Ob Rückerstattungen automatisch via US‑Zollsystem, durch Sammelklagen, individuelle Proteste oder Vergleichslösungen laufen: Die Datenbasis, auf der diese Ansprüche berechnet werden, ist stets dieselbe. Wer heute sauber vorbereitet, kann morgen Rückerstattungen realisieren oder zumindest seine US‑Partner dabei substanziell unterstützen.
Eine vertiefte Betrachtung des Übergangsrechts nach Section 122, der zeitlichen Staffelung der Massnahmen und der praktischen Konsequenzen für Schweizer Exporteure – insbesondere im Hinblick auf Vertragsgestaltung, Preisanpassungen und die Zusammenarbeit mit US‑Importeuren – findet sich im Fachbeitrag von douana.ch:
https://douana.ch/section-122-uebergangsrecht-und-praktische-konsequenzen-fuer-schweizer-exporteure/
Rechtsrahmen: Vom IEEPA‑Zoll zur Übergangsordnung nach Section 122
Mit der Aufhebung der IEEPA‑Zusatzzölle ist nur ein Teil des Problems gelöst. In der Übergangsphase wirken mehrere Ebenen parallel:
- Wegfall der IEEPA‑Zusatzzölle mit Rückwirkung für bereits veranlagte Einfuhren (Potenzial für Refunds).
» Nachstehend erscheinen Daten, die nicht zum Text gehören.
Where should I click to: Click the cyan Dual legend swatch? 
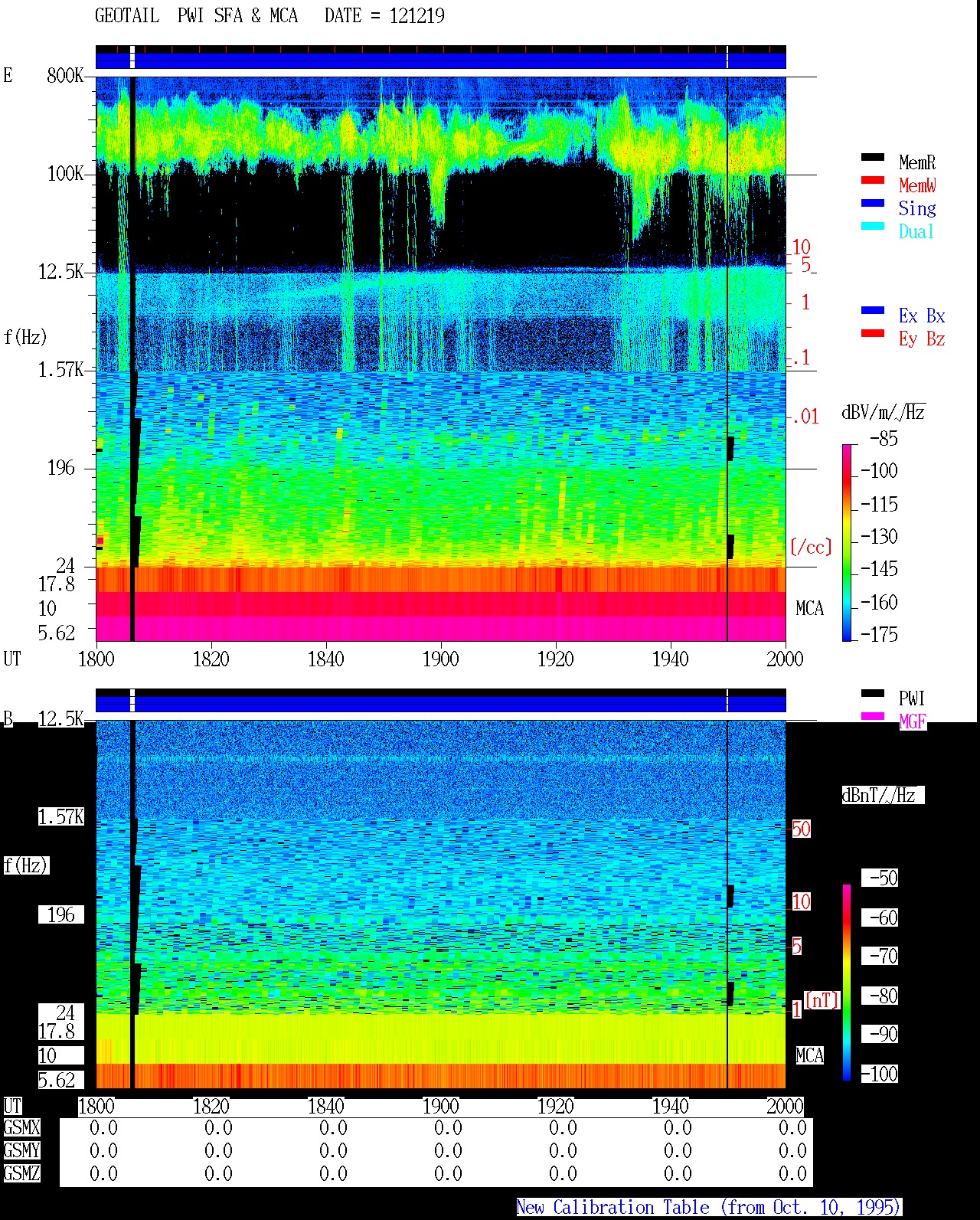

- Fortbestehen oder Neuordnung anderer US‑Instrumente (z.B. Section 122, ggf. Section 232).
- Übergangsrechtliche „Brücke“: Section 122 sichert der US‑Administration für eine begrenzte Zeit die Erhebung bestimmter Zusatzzölle und schafft Fristen (150‑Tage‑Fenster u.ä.), innerhalb derer politische oder gerichtliche Folgeentscheidungen erwartet werden.
Der douana.ch‑Artikel „Section 122: Übergangsrecht und praktische Konsequenzen für Schweizer Exporteure“ ordnet diese Übergangsphase aus Schweizer Sicht ein:
https://douana.ch/section-122-uebergangsrecht-und-praktische-konsequenzen-fuer-schweizer-exporteure/
Dort werden insbesondere:
- die zeitliche Abfolge der Massnahmen (Supreme Court, Übergangsregime, mögliche Folgeentscheidungen),
- die Rolle von Section 122 als „Brücke“ nach Wegfall der IEEPA‑Zölle,
- die Schnittstellen zu US‑Gerichtsverfahren
für Schweizer Unternehmen nachvollziehbar erläutert und mit praktischen Hinweisen verknüpft.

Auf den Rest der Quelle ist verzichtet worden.